Datasets:
license: mit
task_categories:
- object-detection
tags:
- robotics
- synthetic
- robocup
pretty_name: NUpbr Ball Detection & Description
NUpbr Ball Detection & Description Dataset
Synthetic renders of soccer balls (from the NUpbr generator) with bounding boxes and free-text visual descriptions, for training semantic ball detectors that generalise to ball appearances not seen during training.
Dataset structure
train/metadata.csv # 1440 images, 72 ball instances
train/*.png
validation/metadata.csv # 320 images, 16 ball instances
validation/*.png
test/metadata.csv # 300 images, 15 ball instances
test/*.png
meta/*.yaml # per-frame raw render annotation (provenance), one per image, matched by filename stem
ball_descriptions.csv # one row per ball instance (103 rows): Ball Name, Description
Loads directly with:
from datasets import load_dataset
ds = load_dataset("imagefolder", data_dir=".")
metadata.csv columns
| column | meaning |
|---|---|
file_name |
image filename, relative to the split folder |
width, height |
image dimensions in pixels |
x1, y1, x2, y2 |
ball bounding box in pixels |
class_name |
always ball |
instance_id |
which of the 103 distinct ball instances appears in this image (e.g. ball_000) |
description |
free-text visual description of this ball instance, joined in from ball_descriptions.csv |
meta_file |
filename of the matching raw per-frame annotation in meta/ |
Split
The split is by ball instance, not by image: every image of a given ball instance lives entirely in one split. This means validation and test measure generalisation to ball appearances/descriptions the model never saw during training, not just held-out camera angles of a known ball.

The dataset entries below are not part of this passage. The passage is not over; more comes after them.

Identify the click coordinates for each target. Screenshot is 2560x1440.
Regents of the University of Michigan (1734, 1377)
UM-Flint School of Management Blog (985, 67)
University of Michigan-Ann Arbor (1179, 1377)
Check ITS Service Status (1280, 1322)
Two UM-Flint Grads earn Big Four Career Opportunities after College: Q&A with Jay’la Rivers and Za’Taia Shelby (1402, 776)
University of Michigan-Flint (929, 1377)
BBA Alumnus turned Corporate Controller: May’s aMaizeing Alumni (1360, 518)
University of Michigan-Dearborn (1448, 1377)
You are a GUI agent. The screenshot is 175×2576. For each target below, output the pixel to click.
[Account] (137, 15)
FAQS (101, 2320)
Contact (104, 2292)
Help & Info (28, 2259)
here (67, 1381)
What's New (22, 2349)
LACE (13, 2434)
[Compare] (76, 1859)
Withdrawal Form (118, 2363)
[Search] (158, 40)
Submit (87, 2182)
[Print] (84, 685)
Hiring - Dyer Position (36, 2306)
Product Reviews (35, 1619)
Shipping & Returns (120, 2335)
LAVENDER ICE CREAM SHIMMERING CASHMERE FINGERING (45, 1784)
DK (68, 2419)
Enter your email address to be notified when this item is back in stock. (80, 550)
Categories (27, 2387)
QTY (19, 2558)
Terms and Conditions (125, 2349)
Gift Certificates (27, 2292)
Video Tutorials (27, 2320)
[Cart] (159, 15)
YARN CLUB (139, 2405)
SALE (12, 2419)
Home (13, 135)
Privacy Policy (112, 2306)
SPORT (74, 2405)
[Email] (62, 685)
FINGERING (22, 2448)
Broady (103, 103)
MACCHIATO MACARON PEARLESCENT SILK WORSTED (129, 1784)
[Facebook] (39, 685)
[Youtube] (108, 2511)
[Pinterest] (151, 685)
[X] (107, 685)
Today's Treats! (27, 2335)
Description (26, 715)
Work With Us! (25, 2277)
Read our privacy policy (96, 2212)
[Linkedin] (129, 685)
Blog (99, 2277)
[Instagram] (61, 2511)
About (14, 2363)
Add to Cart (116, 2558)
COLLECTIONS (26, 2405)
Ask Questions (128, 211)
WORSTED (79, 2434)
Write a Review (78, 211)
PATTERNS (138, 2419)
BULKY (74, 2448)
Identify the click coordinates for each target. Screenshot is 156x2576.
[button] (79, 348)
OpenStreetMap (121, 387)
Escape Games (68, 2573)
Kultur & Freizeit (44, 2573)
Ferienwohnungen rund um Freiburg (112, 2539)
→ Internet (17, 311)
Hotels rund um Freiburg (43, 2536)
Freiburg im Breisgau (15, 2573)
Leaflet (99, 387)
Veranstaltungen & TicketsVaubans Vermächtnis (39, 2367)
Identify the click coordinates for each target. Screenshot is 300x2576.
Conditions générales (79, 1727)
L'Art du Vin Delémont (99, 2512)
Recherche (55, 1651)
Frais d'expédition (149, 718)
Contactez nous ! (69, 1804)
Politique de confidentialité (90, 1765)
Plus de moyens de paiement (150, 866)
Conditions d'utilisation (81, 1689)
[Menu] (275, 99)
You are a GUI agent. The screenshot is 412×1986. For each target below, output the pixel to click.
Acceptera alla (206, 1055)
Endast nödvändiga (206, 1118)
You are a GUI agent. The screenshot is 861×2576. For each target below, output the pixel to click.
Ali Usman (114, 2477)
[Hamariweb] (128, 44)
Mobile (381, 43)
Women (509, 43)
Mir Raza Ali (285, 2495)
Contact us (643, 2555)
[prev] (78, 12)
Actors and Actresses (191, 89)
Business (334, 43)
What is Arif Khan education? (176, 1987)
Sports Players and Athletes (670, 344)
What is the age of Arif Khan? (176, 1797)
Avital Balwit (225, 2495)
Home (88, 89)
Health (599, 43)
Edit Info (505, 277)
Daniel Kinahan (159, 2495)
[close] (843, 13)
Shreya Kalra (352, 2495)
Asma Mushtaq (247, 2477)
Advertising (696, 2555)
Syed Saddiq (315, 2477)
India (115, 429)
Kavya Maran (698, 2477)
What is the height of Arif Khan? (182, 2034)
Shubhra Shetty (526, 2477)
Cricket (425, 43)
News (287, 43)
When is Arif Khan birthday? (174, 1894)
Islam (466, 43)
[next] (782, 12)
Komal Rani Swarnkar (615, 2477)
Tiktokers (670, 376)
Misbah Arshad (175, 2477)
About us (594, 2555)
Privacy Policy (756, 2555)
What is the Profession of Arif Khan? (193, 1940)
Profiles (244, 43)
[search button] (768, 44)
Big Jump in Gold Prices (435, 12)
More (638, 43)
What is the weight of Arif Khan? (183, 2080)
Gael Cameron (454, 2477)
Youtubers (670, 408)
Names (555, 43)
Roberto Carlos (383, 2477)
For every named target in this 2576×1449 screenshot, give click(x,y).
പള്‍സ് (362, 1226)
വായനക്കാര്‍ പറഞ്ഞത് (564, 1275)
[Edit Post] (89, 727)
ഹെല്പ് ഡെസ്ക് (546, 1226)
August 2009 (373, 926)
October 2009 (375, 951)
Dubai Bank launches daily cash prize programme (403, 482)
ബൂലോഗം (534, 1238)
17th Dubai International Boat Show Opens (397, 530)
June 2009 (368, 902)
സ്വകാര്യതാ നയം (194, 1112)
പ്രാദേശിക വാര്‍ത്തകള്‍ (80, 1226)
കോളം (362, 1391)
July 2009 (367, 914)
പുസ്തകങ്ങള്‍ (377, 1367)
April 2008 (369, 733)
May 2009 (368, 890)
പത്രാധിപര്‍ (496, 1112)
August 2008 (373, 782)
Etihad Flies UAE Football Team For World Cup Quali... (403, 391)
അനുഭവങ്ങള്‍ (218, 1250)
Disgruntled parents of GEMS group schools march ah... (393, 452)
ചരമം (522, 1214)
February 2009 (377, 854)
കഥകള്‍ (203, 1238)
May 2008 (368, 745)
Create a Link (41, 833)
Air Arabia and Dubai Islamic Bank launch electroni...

| split | images | instances |
|---|---|---|
| train | 1440 (69.9%) | 72 |
| validation | 320 (15.5%) | 16 |
| test | 300 (14.6%) | 15 |
Each ball instance contributes exactly 20 images across its assigned split.
Notes
- Filenames were renumbered sequentially (
0000.png...2059.png) across the whole dataset.
License and acknowledgments
Released under the MIT license (see LICENSE). Images were rendered with
NUpbr, a synthetic data generator built by the NUbots RoboCup team at the University of Newcastle, Australia; this dataset and the descriptions/annotations were produced independently by Ysobel Sims.